Z takiego punktu widzenia wszystko wydaje się być łatwe, lekkie i przyjemne. Jak jednak wygląda to z punktu widzenia naukowców?
„Seks z przyjacielem” - badania
We wrześniu zeszłego roku brytyjskie organizacje charytatywne OnePlusOne oraz YouthNet wskazały na bardzo niepokojące wyniki przeprowadzonych przez siebie badań. Wynika z nich, że spośród tysiąca przebadanych singli, którzy decydowali się na seks z przyjacielem, aż 53% procent miało skrytą nadzieję na przejście do kolejnego etapu relacji, czyli do trwałego związku.
Inne badania, których wyniki zamieścił na swojej stronie portal psychologytoday.com podają, że blisko dwadzieścia procent przyjaciół, którzy zaczęli ze sobą sypiać, w przyszłości tę znajomość całkowicie zrywa.

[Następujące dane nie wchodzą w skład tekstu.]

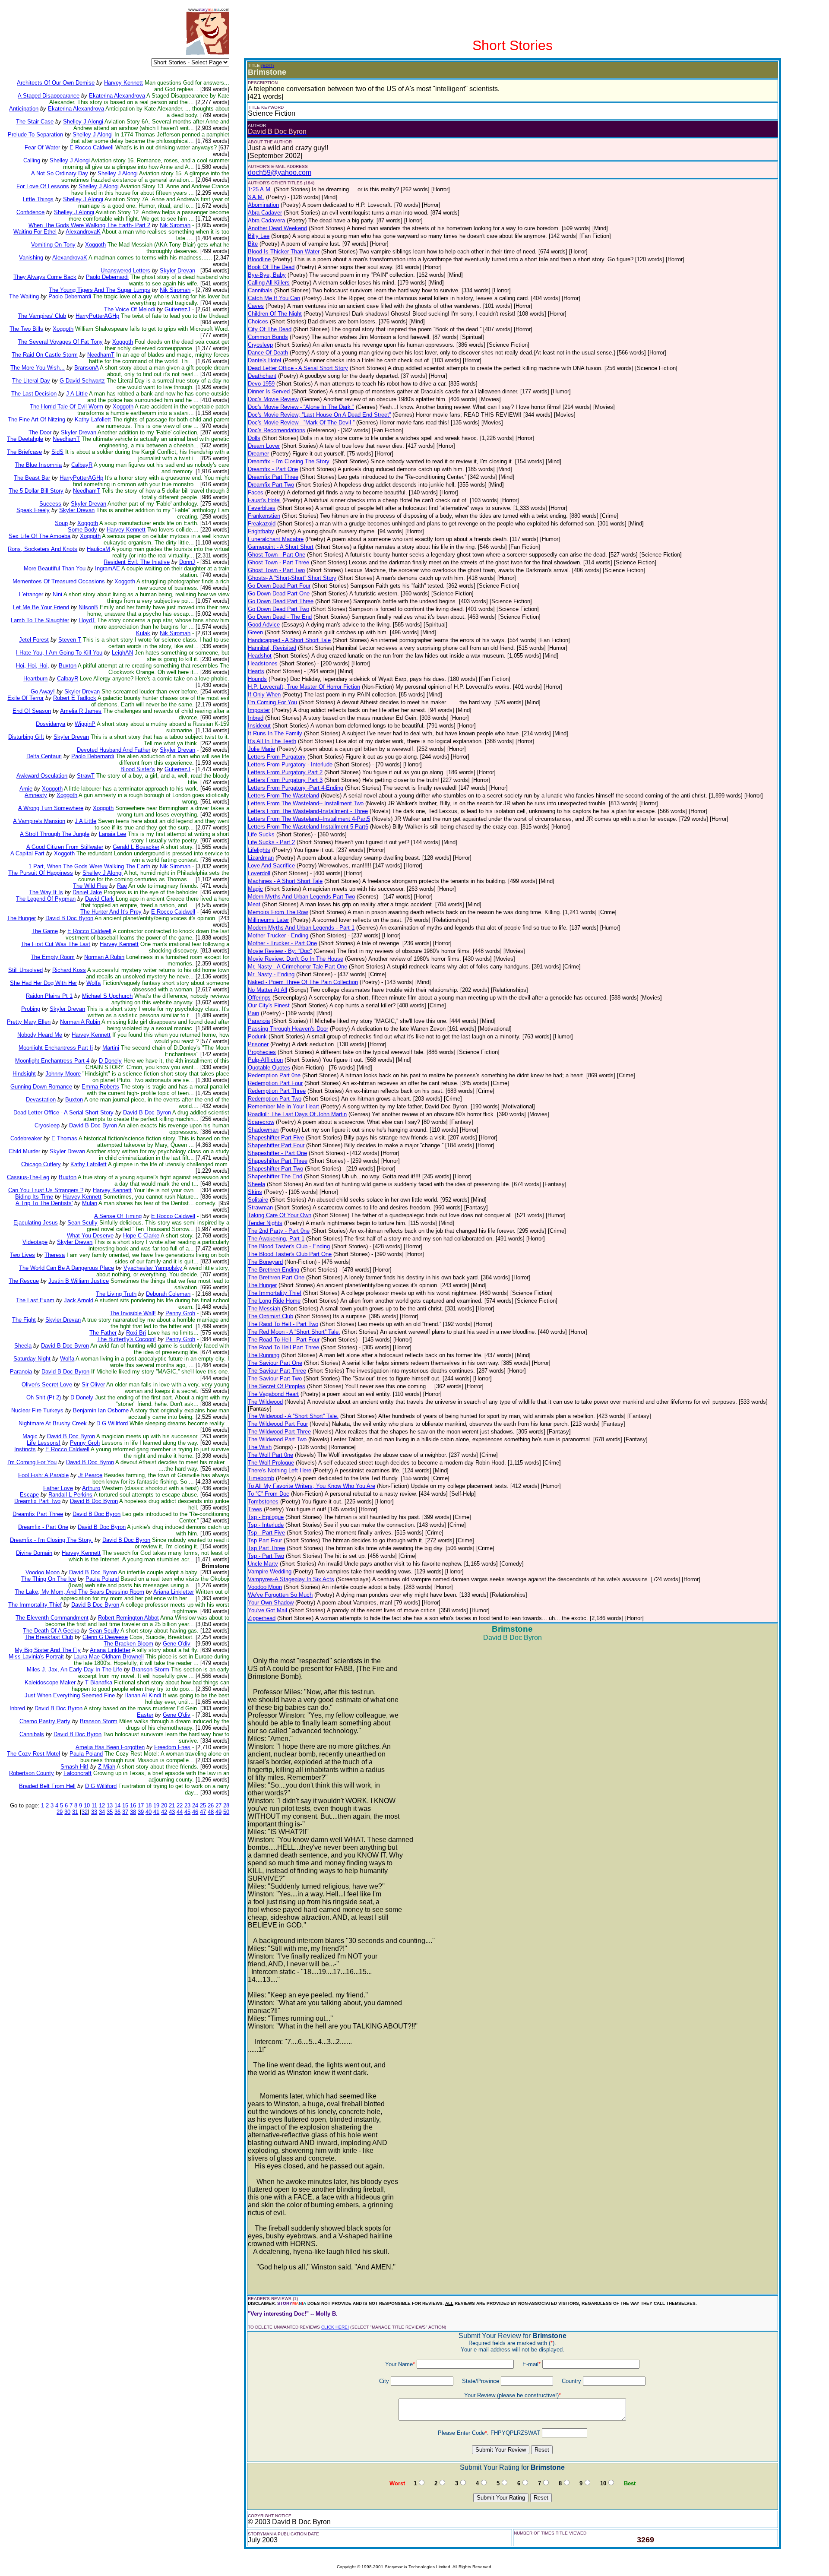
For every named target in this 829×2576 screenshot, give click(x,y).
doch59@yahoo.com (279, 172)
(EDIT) (267, 65)
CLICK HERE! (335, 2327)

Co więcej, blisko 35% odpowiadających przyznało, że po wprowadzeniu w przyjaźń seksu, a następnie przejściu z powrotem tylko do przyjaźni, relacja nie była już tak bliska, jak przed podjęciem decyzji o pójściu do łóżka.
Związek bez zobowiązań
Co powoduje, że tak wiele przyjaciół faktycznie przestaje utrzymywać relację po tym, jak zdecydowali się na seks z przyjacielem? Przypomnijmy - seksu, który pozornie miał być tylko zabawą i przyjemnością. Relacja, która miał być tylko związkiem bez zobowiązań wobec drugiej osoby.

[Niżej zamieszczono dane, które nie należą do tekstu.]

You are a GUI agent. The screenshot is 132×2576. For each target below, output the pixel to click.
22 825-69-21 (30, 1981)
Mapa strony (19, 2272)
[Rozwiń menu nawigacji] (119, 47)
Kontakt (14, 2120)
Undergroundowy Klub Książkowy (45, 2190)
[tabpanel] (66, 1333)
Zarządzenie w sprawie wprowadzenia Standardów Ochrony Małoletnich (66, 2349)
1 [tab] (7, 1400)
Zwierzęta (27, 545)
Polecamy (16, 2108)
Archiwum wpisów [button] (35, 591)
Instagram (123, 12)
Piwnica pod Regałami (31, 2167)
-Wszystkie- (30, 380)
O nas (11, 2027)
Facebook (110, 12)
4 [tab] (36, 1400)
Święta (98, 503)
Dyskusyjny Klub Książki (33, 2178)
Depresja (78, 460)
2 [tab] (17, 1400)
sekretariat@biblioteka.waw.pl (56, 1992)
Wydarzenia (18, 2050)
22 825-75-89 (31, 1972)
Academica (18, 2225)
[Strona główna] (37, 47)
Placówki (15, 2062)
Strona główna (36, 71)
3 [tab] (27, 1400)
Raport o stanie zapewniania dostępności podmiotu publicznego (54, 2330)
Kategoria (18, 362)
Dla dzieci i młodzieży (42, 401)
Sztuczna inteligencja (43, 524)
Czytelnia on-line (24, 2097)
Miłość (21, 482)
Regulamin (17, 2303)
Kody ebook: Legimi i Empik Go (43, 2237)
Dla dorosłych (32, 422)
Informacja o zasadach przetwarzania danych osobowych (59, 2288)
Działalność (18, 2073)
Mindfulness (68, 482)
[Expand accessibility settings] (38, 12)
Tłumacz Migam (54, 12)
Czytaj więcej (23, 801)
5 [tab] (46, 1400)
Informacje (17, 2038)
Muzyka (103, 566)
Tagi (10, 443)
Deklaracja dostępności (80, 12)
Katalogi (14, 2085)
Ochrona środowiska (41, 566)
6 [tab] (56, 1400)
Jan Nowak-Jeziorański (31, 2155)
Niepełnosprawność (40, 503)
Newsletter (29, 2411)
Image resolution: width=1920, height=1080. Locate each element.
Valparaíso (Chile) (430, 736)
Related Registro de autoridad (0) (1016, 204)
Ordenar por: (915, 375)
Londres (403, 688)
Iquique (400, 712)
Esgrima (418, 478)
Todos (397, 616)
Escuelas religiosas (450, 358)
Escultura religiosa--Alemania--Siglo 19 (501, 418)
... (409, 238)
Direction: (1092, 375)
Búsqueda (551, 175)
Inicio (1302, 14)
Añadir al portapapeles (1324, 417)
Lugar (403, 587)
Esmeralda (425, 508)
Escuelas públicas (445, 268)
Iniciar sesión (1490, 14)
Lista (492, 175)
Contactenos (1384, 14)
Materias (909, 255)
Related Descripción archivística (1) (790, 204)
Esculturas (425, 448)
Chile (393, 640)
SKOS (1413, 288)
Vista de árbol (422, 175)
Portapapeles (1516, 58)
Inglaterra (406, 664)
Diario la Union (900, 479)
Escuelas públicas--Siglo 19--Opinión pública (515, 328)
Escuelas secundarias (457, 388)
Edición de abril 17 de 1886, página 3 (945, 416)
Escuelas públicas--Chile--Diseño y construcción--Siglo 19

- Nie planowałem zakochać się w Mai, kiedy okazało się, że dogadujemy się nie tylko jako przyjaciele, ale i w łóżku. Miało być lekko i bezstresowo, bez tych wszystkich „bolączek” związkowych. Jednak po dwóch miesiącach poczułem, że nie chcę, aby ona wychodziła po wspólnej nocy, że chciałbym oglądać ją codziennie – a nie tylko okazjonalnie. Wyznałem jej swoje uczucia i niestety, okazały się nietrafione. Przyjaźń też już nie miała sensu – ona czuła się skrępowana, a ja byłem zawstydzony i zdenerwowany jej skrępowaniem. W końcu zdecydowaliśmy, że odpoczniemy od siebie. I tym sposobem nie widziałem jej już dwa lata.
Toksyczny związek - zrobię na złość
Inną przyczyną, która niszczy relację przyjacielską jest wejście w związek bez zobowiązań nie po to, by czerpać radość z seksu, ale na złość byłemu partnerowi. Tworzymy toksyczny związek. Naturalne pragnienie zemsty, które pojawia się po porzuceniu, może ostatecznie zmienić się w wyrzuty sumienia i złe samopoczucie względem samego siebie. Tak stało się u Beaty.
- Kiedy zerwał ze mną Igor, byłam załamana. Planowałam z nim ślub, a tu taki krok. Przyszłam z butelką wina do Marcina, mojego wieloletniego kumpla. Nie wiem, jak to się stało, ale wylądowaliśmy w łóżku i postanowiliśmy kontynuować taki rodzaj przyjaźni. Dopiero po pewnym czasie uświadomiłam sobie, że nie myślę o przyjemności w związku z seksem, ale o Igorze i o tym, jakby go zabolało moje postępowanie. Wyżaliłam się Igorowi, ale poczuł się urażony tym, że zrobiłam z niego, jak to nazwał, „zabawkę”. I było po znajomości.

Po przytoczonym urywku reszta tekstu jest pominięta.